Music licenses can be a complex matter and there are a lot of different types available that are worth understanding to ensure your music is protected correctly and that all artists earn their royalties fairly. We break it down here to help you understand what each type of music license means.

Master Recording Licenses

A master recording license allows the license holder to use music from an artist or label that they don’t own. Master licenses must be obtained from the rights-holder of the recording which is usually the artist themselves or their record label.
This applies to all elements of a recording so whether you’re sampling a single part of a track or if you’re using the entire song for a compilation release you will need a master license.

Synchronisation Licenses

Sync licenses are granted to use the music in a video format. For example if you want to use a song in a scene in a movie then you will have to obtain a sync license from the rights-holder that allows you to literally ‘sync’ the song with your media.
Synchronisation licenses apply whenever you want to use music in a TV show, movie, video, commercial or any other form of video media that you want to use music with.

Mechanical Licenses

This license applies to the actual composition of a song, unlike a master recording license which applies to the actual audio recording of a song. Mechanical licenses are required to release the re-worked or re-recorded composition of a song.
The most common use of mechanical licenses are for the release of cover songs where the recording is your own but you have used someone else’s composition. For medley’s of multiple songs you would need to acquire a mechanical license for each individual song.

Performance Licenses

These are normally acquired by clubs, bars and businesses for the use of music in a public space.
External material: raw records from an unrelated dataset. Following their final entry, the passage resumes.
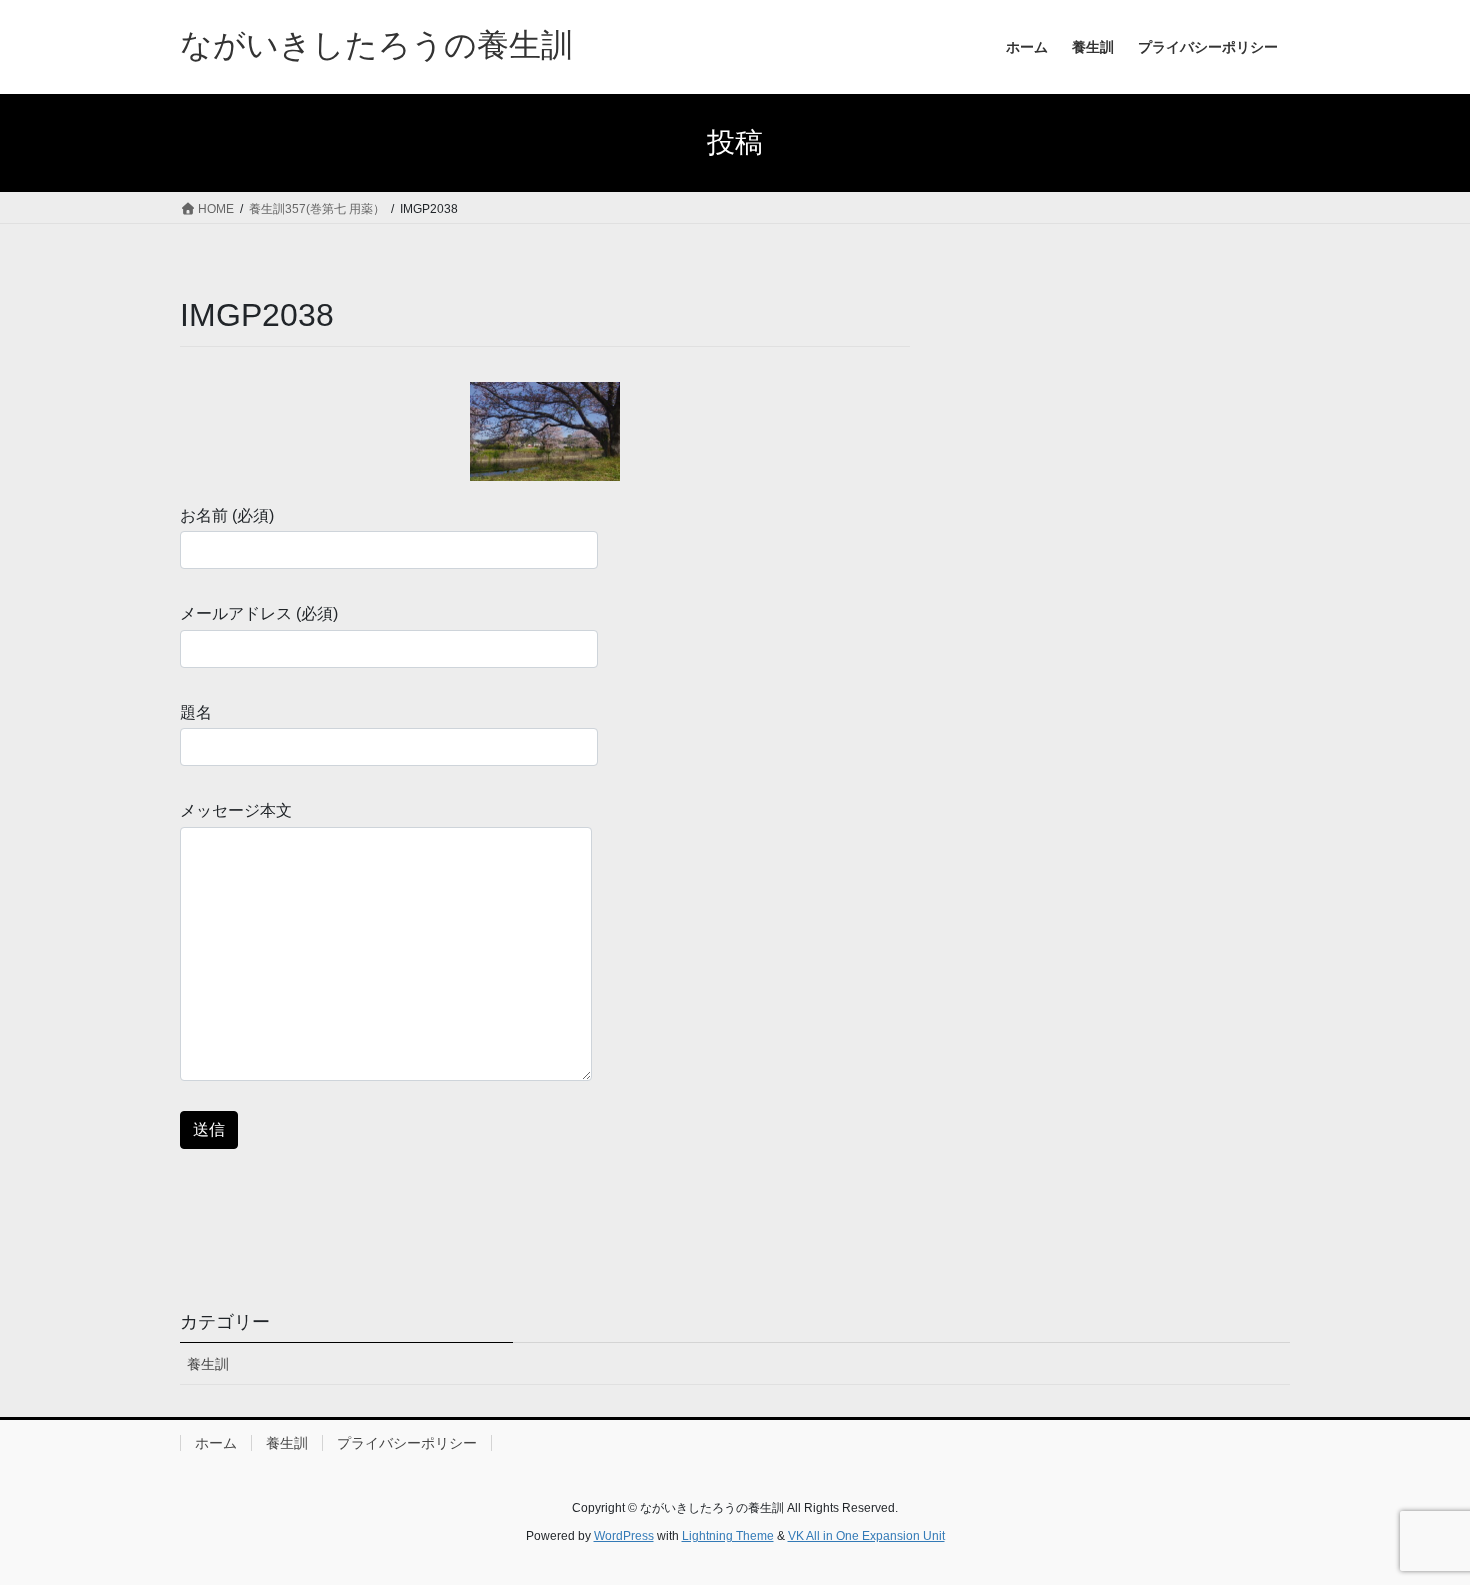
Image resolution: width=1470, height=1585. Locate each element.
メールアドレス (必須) (259, 613)
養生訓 (208, 1364)
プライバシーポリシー (407, 1443)
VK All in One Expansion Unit (866, 1536)
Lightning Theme (728, 1536)
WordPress (624, 1536)
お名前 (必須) (227, 515)
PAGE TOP (1417, 1519)
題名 (196, 712)
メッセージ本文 (236, 810)
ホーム (216, 1443)
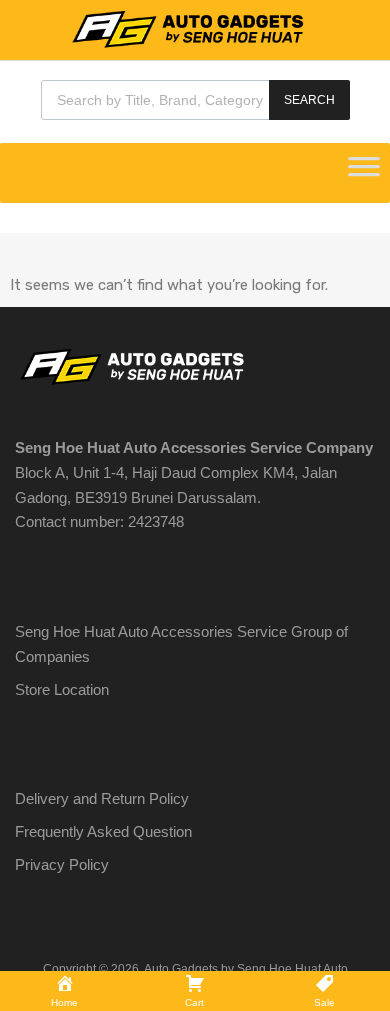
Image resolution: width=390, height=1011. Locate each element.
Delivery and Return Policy (102, 798)
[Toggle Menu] (364, 173)
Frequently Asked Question (103, 831)
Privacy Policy (62, 864)
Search (309, 100)
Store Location (62, 689)
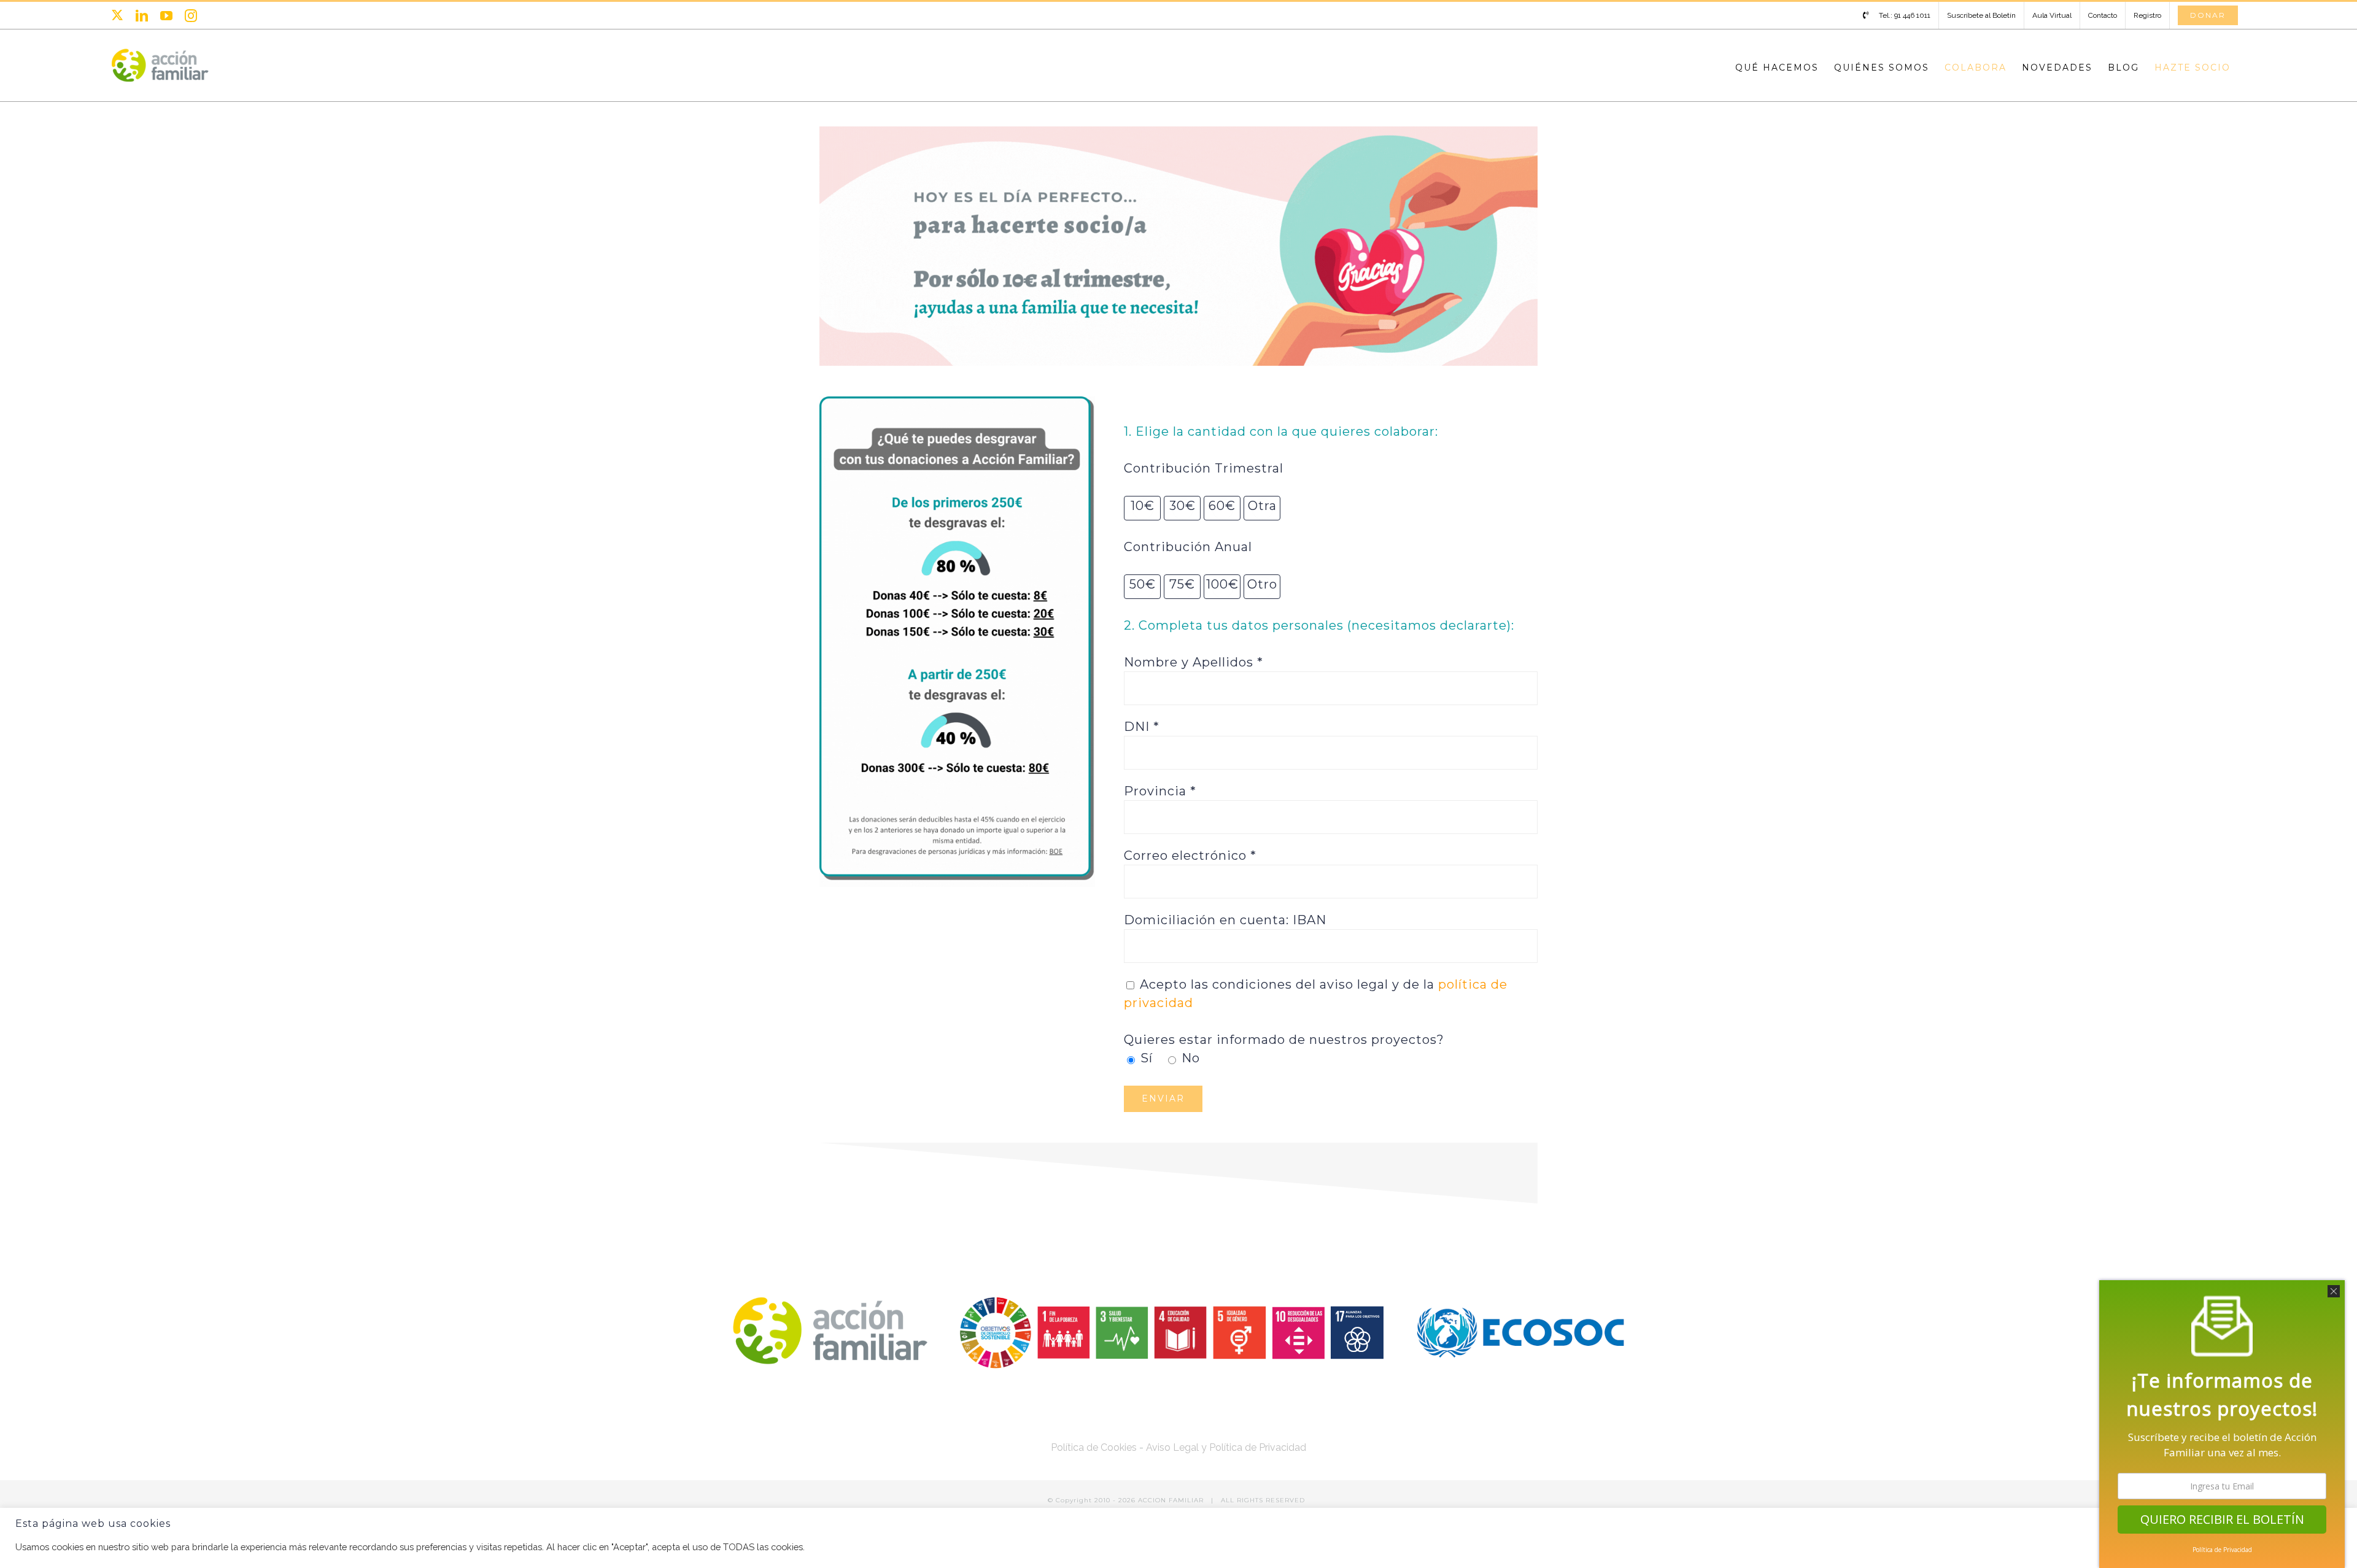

Performance licenses cover everything from bands playing covers live at a venue to shops playing the radio over speakers for their customers to listen to.
Often performance licenses are acquired in one bulk – known as a Blanket License – for a yearly fee from a performing rights agency like PRS, BMI, or ASCAP. These societies keep track of performances as best as possible and collect royalties from establishments to distribute it between rights-holders.

Other Licenses

There are two other main types of licenses for music that you can acquire. A Print License which gives permission for the lyrics or notes to be arranged in print form – such as a music notation less book or a lyrics collection. The final common music license is a Theatrical License which once gained gives the owner permission to use a copyrighted composition in a theatrical performance such as a play, musical, ballet, opera, etc.